USP5 promotes epithelial-mesenchymal transition by stabilizing SLUG in hepatocellular carcinoma

2019 
Rationale: The role of SLUG in epithelial-mesenchymal transition during tumor progression has been thoroughly studied, but its precise regulation remains poorly explored. Methods: The affinity purification, mass spectrometry and CO-IP were performed to identify the interaction between SLUG and ubiquitin-specific protease 5 (USP5). Cycloheximide chase assays and deubiquitination assays confirmed that the effect of USP5 on the deubiquitin of SLUG. The dual-luciferase reporter and chromatin immunoprecipitation assays were employed to observe the direct transcriptional regulation of E-cadherin by SLUG effected by USP5. EMT related markers was detected by western blotting and immunofluorescence. Molecular docking, SPR sensor (biacore) and co-location were detected to prove Formononetin targets USP5. Bioinformatics analysis was used to study the relation of USP5 and SLUG to malignancy degree of HCC. Cell migration, invasion in HCC cells and xenografts model in nude mouse were conducted to detect the promotion of USP5 and the inhibition of Formononetin on EMT. Results: USP5 interacts with and stabilizes SLUG to regulate its abundance through USP5 deubiquitination activities in epithelial-mesenchymal transition (EMT) of hepatocellular carcinoma (HCC). USP5 is highly expressed and positively correlated with SLUG expression in HCC with high malignancy. Knockdown of USP5 inhibits SLUG deubiquitination and inhibits HCC cells proliferation, metastasis, and invasion, while overexpression of USP5 promotes SLUG stability and EMT in vitro and in vivo.
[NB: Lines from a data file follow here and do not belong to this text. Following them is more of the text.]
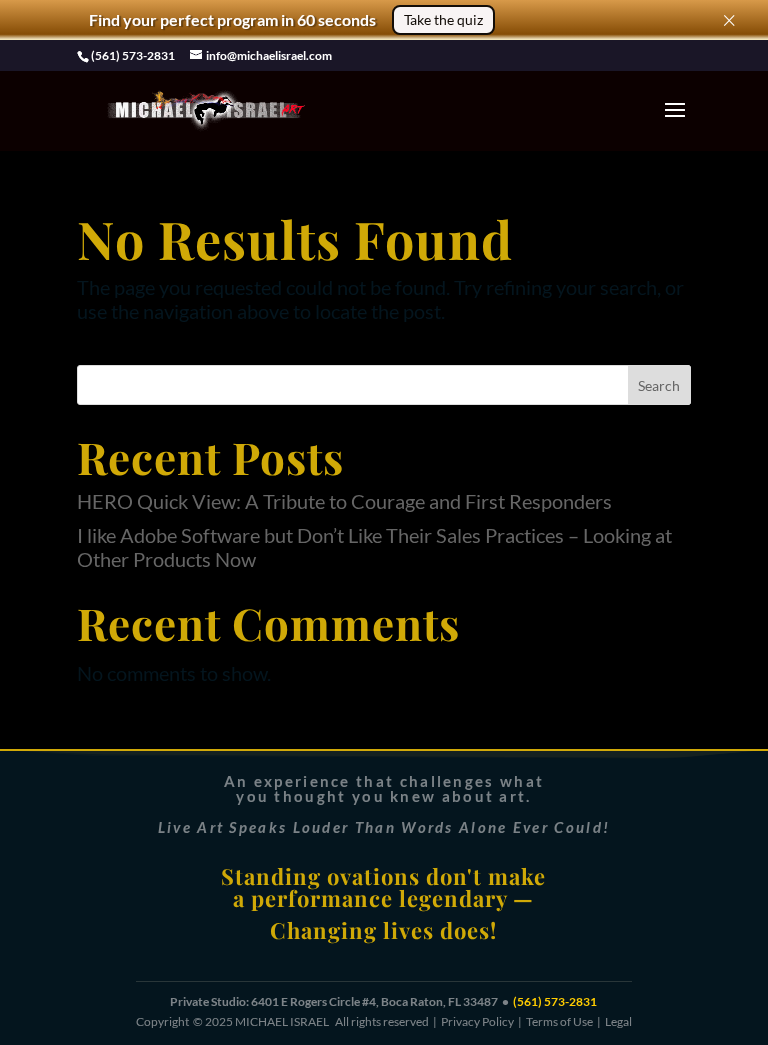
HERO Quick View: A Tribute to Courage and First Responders (344, 501)
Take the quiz (443, 19)
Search (659, 385)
Through virtual screening, we found that Formononetin exhibits excellent binding to USP5. Moreover, Formononetin inhibits deubiquitinating activities of USP5 to SLUG and consequently impedes the EMT and malignant progression of HCC. Conclusion: Our findings reveal that USP5 serve as a potential target for tumor intervention and provide a preliminary antitumor therapy for inhibit EMT by targeting USP5 or its interaction with SLUG in HCC.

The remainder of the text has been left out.